**Task description:**
Omitting all pictures, print the lines of the listing from the one containing "Task: Click the Pipe Name text field" through the final line, both ends included, with no other text.

**Supplied data:**

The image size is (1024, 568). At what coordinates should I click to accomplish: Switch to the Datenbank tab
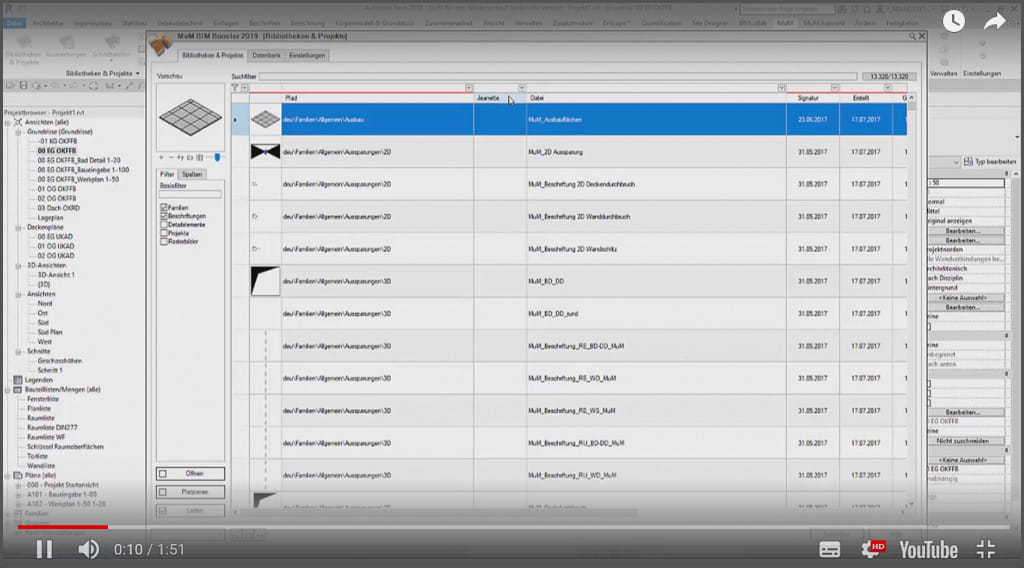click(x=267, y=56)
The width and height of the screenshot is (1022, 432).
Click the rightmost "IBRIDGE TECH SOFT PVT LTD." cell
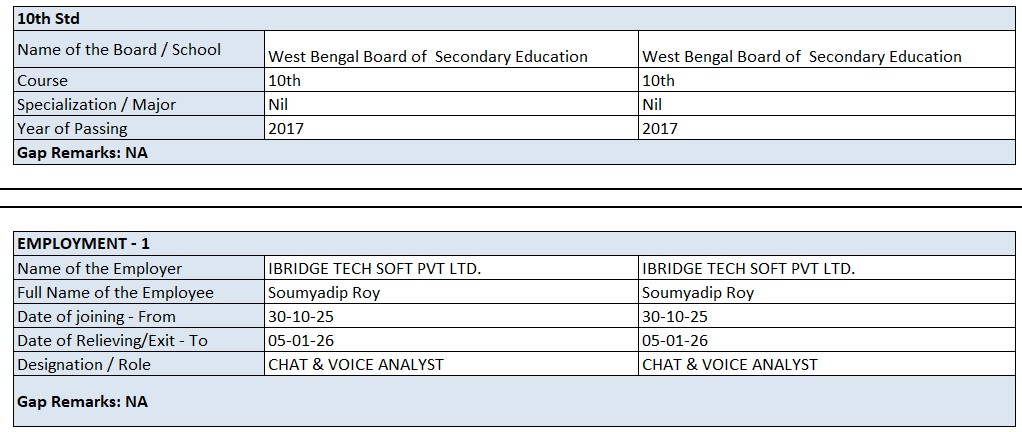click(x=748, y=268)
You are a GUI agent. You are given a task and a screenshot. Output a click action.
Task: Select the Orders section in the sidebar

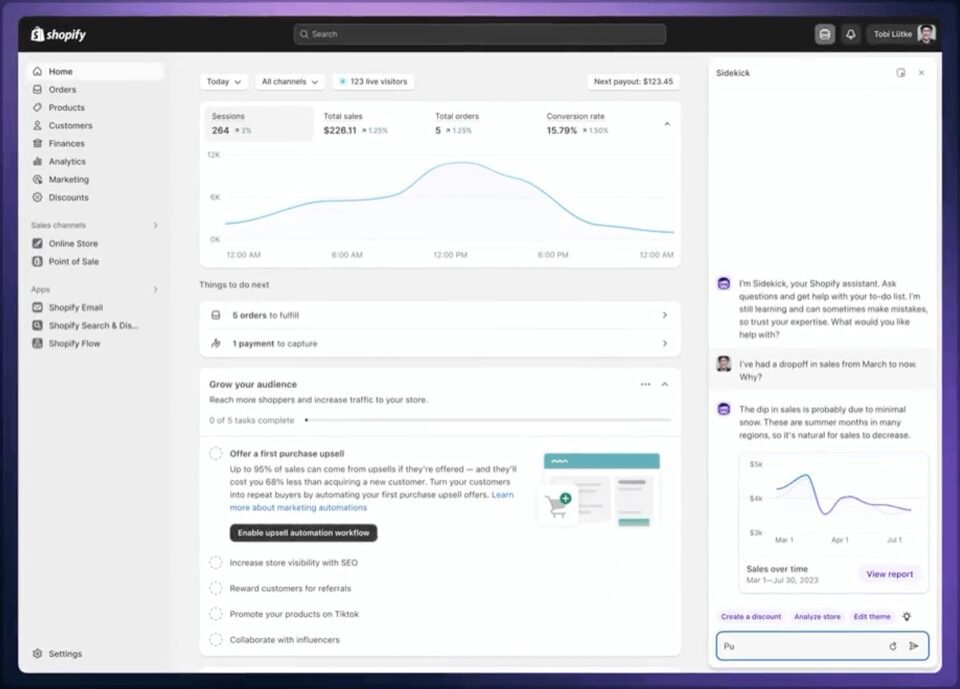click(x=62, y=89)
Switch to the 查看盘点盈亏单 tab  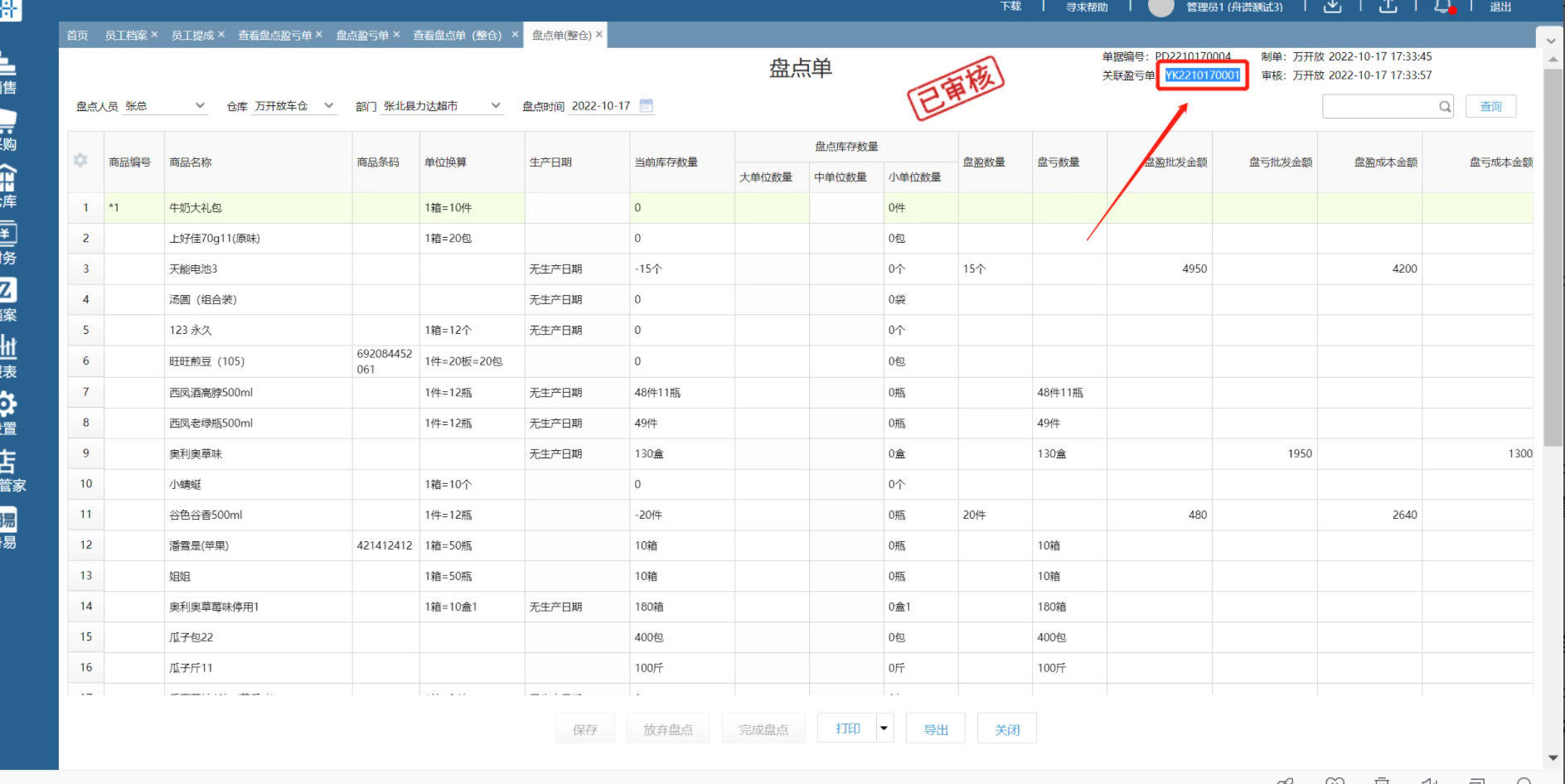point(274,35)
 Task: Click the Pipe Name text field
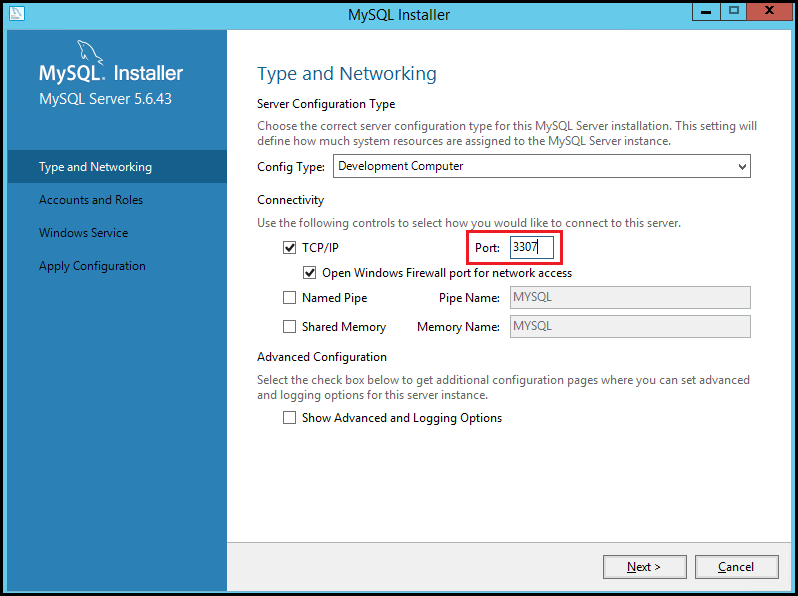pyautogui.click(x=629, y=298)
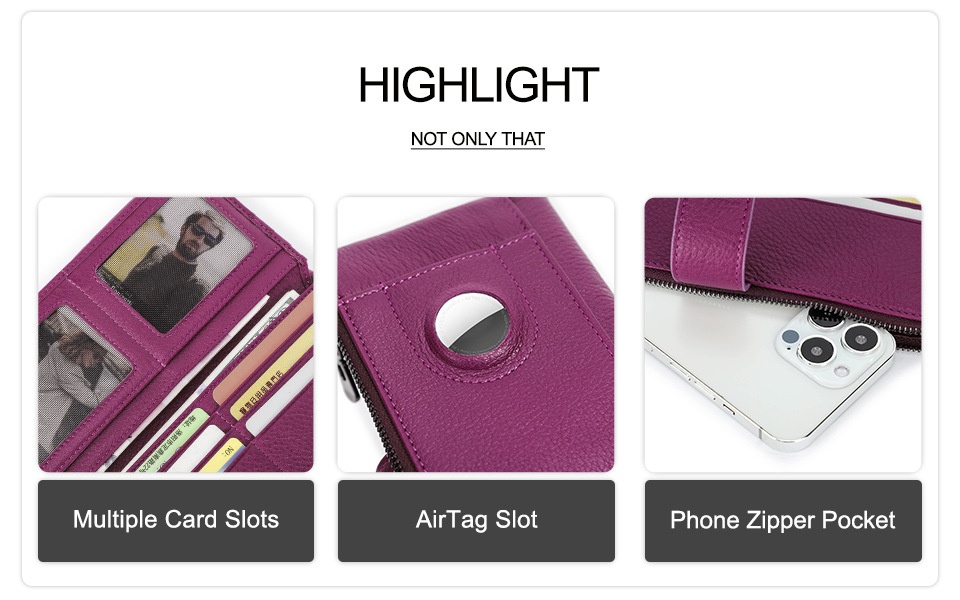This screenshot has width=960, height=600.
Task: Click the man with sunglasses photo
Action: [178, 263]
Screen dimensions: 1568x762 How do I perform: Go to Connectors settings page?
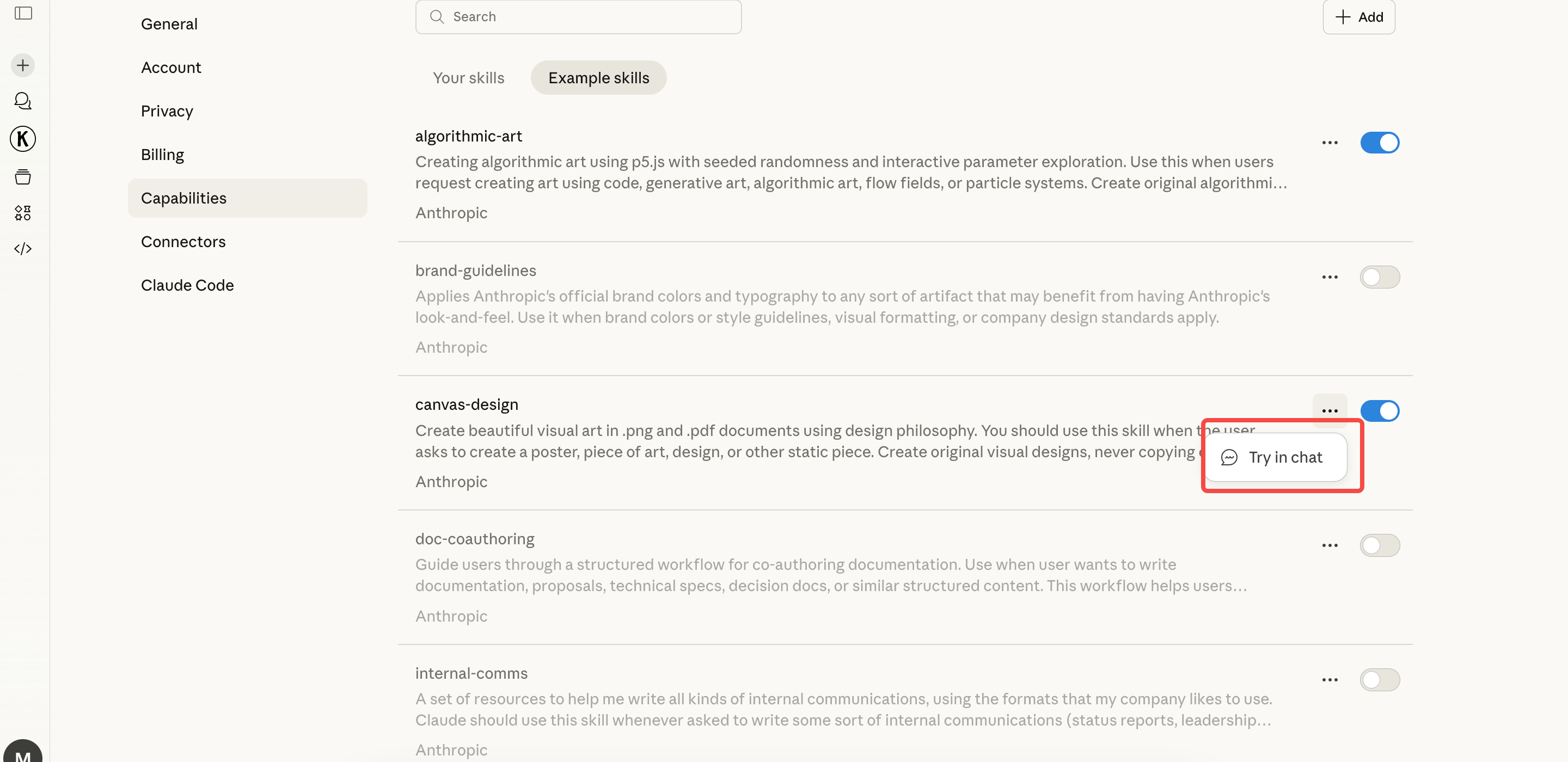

**Answer to this problem:**
 Task: Click the Pipe Name text field
pyautogui.click(x=629, y=298)
This screenshot has width=960, height=600.
Task: Click the man with sunglasses photo
Action: [178, 263]
Screen dimensions: 1568x762 How do I perform: Go to Connectors settings page?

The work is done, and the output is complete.